For a long time, superannuation has been the whale in the room for me. It’s a whale, and not an elephant, because it has a heavy, fluid sort of feeling. A creeping damp which I ignore, but is gradually staining the carpet and washing over my feet. I think, “I’ll deal with it later”, as everything begins to float on the rising sea.
It took a while to realise, I wasn’t quite sure that she was a whale, but then she said: “What am I? Did you guess? I am a fish.” (Croser, Josephine. & Muirhead, David. (2013). Can you guess?. Flinders Park, SA : Era Publications)
Superannuation is such a wet, deep thing that I can’t dive in, and yet I have an intense worry and fear, but I don’t want to think about it at all. My bed is a small ship, bobbing along on an ocean of financial unknowing. Or maybe I won’t have to ever think about it, I could be dead and not ever have to consider it:
“I can’t help but pull the earth around me, to make my bed” (lyrics from Florence + the Machine’s “To Wreck”).
…I’m so embedded in the dirt, grateful to the earth for cradling me. The moisture of this alien thing feels like a threat, making an earthquake in my cocooned stability, my head in the sand. I don’t want to be in the water below the hole dug along the coastline.
We had an aquarium in our bedroom. All my feng shui books said how wrong this was (water affecting money where you sleep), and my energywork mentor said that our black ghost knife fish poorly impacted our money energy. I marvelled as he swam, but I worried that each undulating tremor of his rippling fin reshaped my money landscape like the tides on sand. We moved house and he died in the bathtub. I was sad but also relieved. I wanted to bury him in the garden, but took the coward’s way out with the rubbish. Then the idea of superannuation evolved into a much larger ghost knife fish, into a whale.
I brought all this sea-money baggage to the Canberra Library Tribe’s #GLAMRtax event last Thursday. The presenters were a financial planner (Scott Malcolm from Money Mechanics) and an accountant (Jane Hadrill from Hadrill accounting). “Ugh, superannuation,” I said to Scott, demeaning his love for something that he really does find super. Maybe it’s just because I’m aware of my total depth of misunderstanding, I’m treading water and can’t see the edge of the pool. The superannuation whale is a deadness draped on my shoulders, a dragging albatross, the devastation of a wasted and rotting carcass on the beach.

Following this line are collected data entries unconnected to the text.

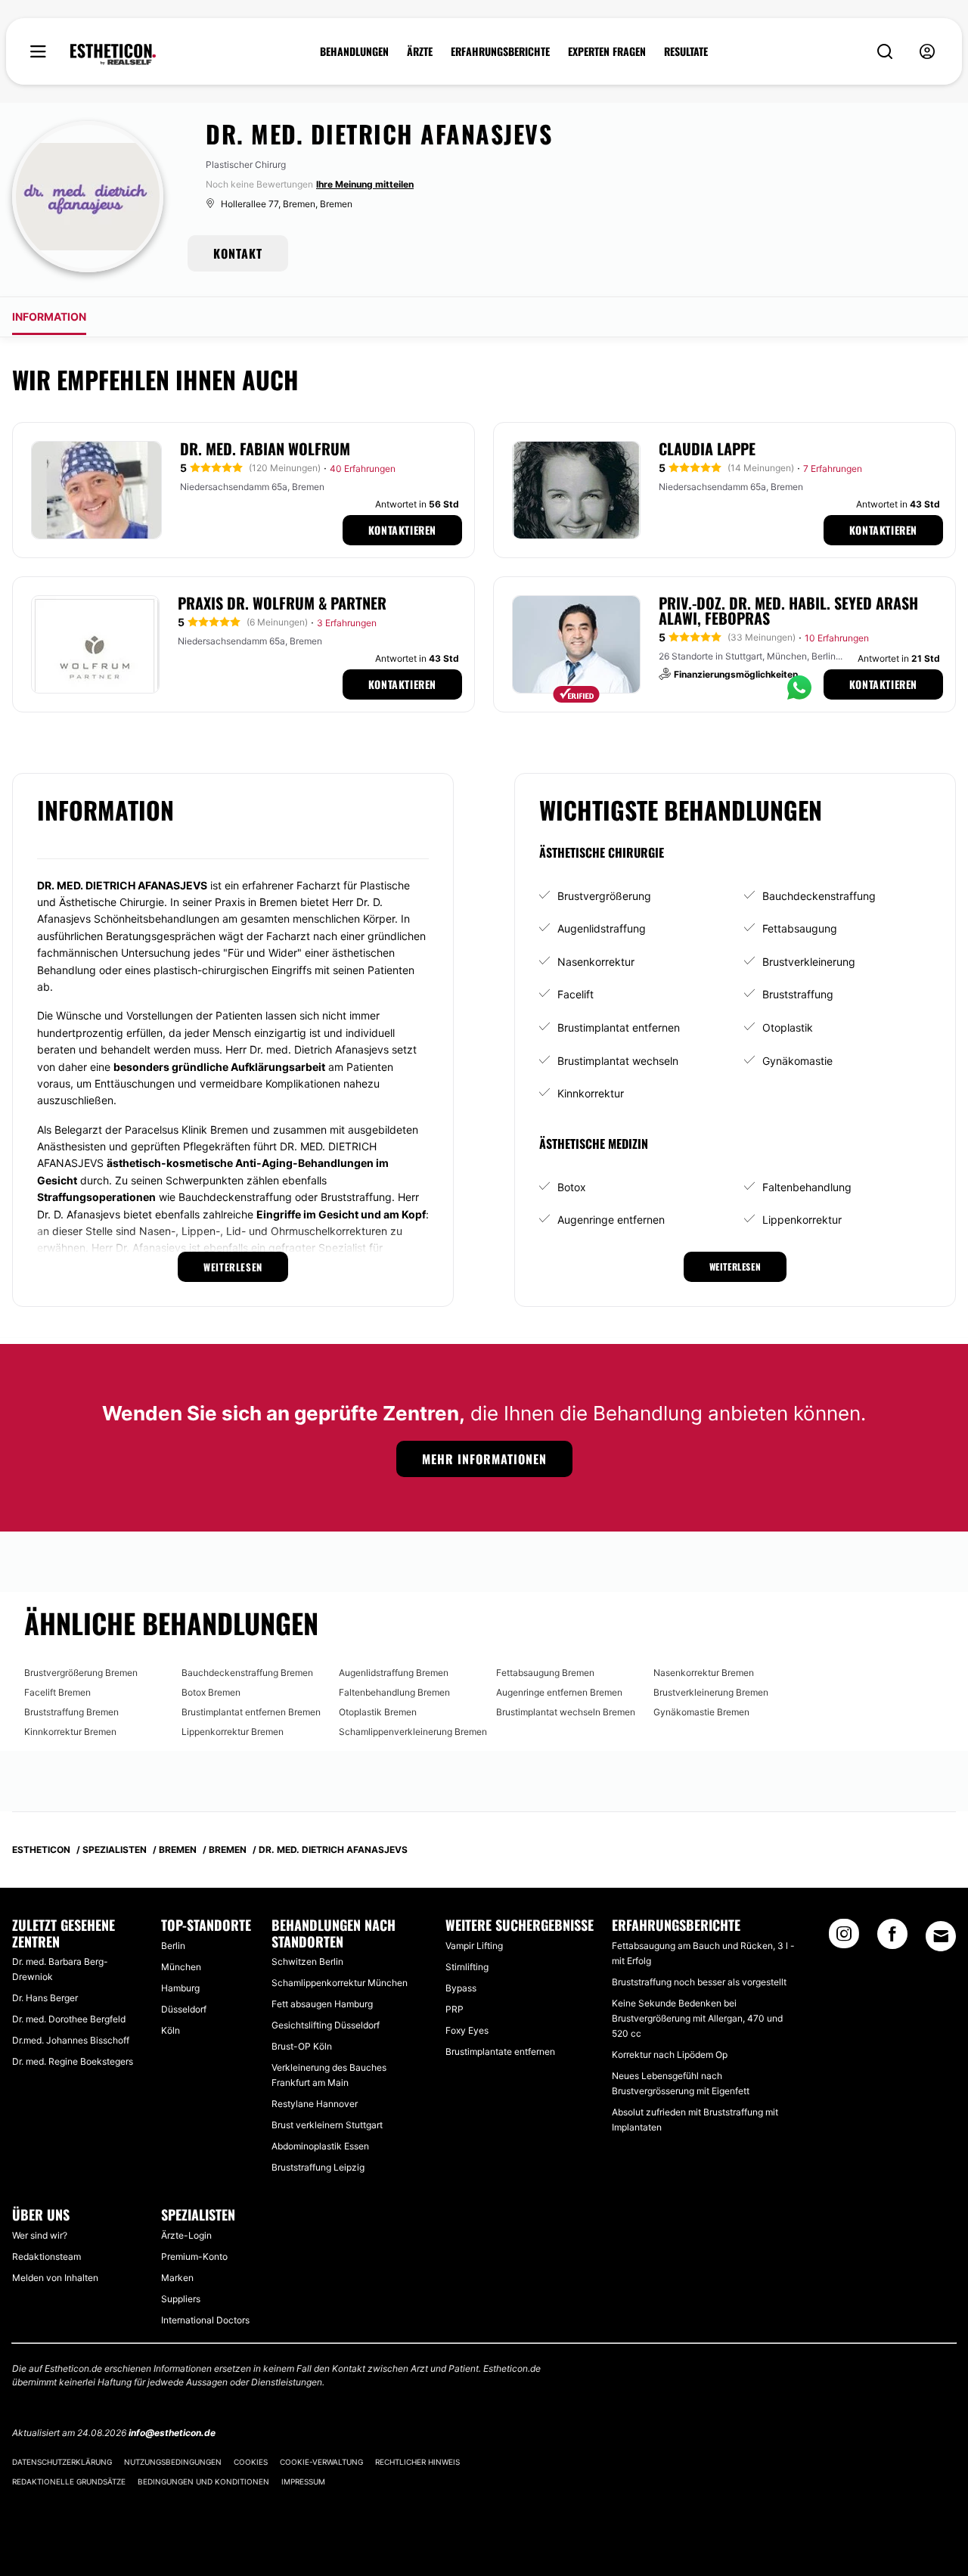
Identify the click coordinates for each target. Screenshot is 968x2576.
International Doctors (205, 2320)
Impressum (303, 2481)
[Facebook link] (892, 1938)
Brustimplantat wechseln (617, 1060)
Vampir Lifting (474, 1945)
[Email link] (941, 1936)
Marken (177, 2277)
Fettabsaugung (799, 928)
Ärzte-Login (186, 2235)
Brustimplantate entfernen (500, 2051)
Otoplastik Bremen (378, 1712)
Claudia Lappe (707, 448)
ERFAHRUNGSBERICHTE (500, 51)
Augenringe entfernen (611, 1219)
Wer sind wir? (39, 2235)
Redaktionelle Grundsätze (69, 2481)
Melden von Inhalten (55, 2277)
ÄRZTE (420, 51)
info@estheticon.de (172, 2432)
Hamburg (180, 1988)
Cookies (251, 2461)
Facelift (575, 994)
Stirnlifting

Scott and Jane helped me to realise that superannuation is actually mine (often, 9.5% of salary) – not an extraterrestrial force, but something that is kept for my future. Super can become lost too, like a seahorse following a different current (you can find it too or keep track of it). It’s providence, not punishment. I was so glad to hear good stories and perspectives about money, because I have been underwater about it for so long.
I realised that my golden superwhale was terrible (and terrifying), because I’d trapped her sublime beauty in a SeaWorld globe. From her prism, she had tried to reach me with all the power of the ocean, a salt line on my arms, a flood in the courtyard. I had thought that she was just a weird policy beast, but now I know she’s feathering a nest for the future. I just need keep her healthy, in a nice environment. I’ve lifted the dark, foreboding liquid, and visualised lightness and freedom, an expansive body of water for her to swim freely, flecked with the gold of future funds, attracting abundance.
When I’m an ancient elf living in a woodland cottage, she will dance in the nearby sea, spyhopping and lobtailing as we share our longtail money together. I am grateful to my guardian golden superwhale, for having been patient through all our dark water years and now into the lightness.